I can. So for what, what Sherping lighthouse runs means, it was like your gear score normally doesn't matter in PVP. Yeah. PVPs normalized. It was your weapon, but the weapons you'd want back in the day, there was stronger fucking weapons in PVP only during iron banner events, which that gear score would somewhat matter. Weapon weapons had different abilities and things like that. That would matter. But the power we,

Well, yeah. Certain weapons got broken, but the level of you didn't matter. Everything was, yeah. It was just the weapon itself if it was broke. Then there was a special PvP mode called Trials of Osiris, which was like hardcore PvP where your gear score mattered in PvP. So if you loaded in a little undergeared, some dude would one-tap you with any gun because you were a lower gear score. It's like...

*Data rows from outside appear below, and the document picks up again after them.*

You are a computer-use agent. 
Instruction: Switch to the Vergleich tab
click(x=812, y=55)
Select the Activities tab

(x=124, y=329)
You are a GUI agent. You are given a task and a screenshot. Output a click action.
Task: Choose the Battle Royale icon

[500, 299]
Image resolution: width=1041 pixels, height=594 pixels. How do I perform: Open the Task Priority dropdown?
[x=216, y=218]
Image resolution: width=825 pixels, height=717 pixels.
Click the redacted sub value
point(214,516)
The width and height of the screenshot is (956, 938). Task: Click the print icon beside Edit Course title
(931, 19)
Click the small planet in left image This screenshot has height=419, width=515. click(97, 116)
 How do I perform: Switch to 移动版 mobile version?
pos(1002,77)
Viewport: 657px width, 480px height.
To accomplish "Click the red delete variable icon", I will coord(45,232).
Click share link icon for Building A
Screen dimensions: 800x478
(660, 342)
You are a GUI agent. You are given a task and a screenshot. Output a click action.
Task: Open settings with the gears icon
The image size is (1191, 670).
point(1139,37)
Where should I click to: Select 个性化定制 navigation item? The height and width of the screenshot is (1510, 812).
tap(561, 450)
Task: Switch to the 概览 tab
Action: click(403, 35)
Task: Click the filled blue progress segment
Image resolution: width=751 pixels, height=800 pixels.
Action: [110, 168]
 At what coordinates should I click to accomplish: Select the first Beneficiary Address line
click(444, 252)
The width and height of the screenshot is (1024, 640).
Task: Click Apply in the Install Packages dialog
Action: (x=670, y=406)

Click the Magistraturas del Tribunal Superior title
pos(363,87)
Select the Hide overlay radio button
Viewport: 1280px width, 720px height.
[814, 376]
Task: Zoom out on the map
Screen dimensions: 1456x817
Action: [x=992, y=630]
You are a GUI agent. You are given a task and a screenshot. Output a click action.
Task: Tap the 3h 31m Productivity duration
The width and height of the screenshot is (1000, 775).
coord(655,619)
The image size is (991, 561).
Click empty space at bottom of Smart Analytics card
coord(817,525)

Battlegrounds, right? Is that what it was called in WoW? PvP in WoW? Yeah. Battlegrounds? That was the mass skill. Oh, yeah. Battlegrounds. Going into that. You can do the arena and the battlegrounds. And the arena was when it's like 2v2, 3v3. Yeah, like going into that, but being super underleveled and just getting annihilated. Yeah. So I used to... Those were 3v3 Trials of Osiris runs. Me and a buddy would run somebody who was not good at PvP. And if you got to the end of your card, which was 7 or 9...

Nine. Nine wins. Yeah. You would get like super good loot. At the White House. And we would run people to this. And it was fucking awesome. But you only could lose. So what he means is a card is there's ten slots. You only can lose one PvP round.

Out of 10. You have to have perfect. And it was a lot harder than people like getting the lighthouse and people would want somebody to. We used to, they would pay people money to get to the lighthouse. Yeah. Cause we do brutal, but fuck raids on hard. We would crush like,

The raids on Destiny you're going to fucking love. I've raided three times now, four times. They brought back Vault of Glass. Oh, yeah, Vault of Glass. I've seen a dude solo it. I was watching some of the solos of it, and I was like, oh, God, this is fucking insane. I remember soloing Crota. Dude, like Crota's End on D1. So, yeah, the whole thing is I just wanted to get back into Destiny and start raiding. So I had something fun to turn my brain onto for a little bit while Tarkov was making me want to die.

And raiding in Destiny 2 is fucking awesome. Oh, yeah. It's just as good. Like, there's even more mechanics now. You need to learn how to do things, which is what makes it fun. It's not just, shoot the big guy. It's like, do this, this, this. There's certain roles. There's a called Deep Stone...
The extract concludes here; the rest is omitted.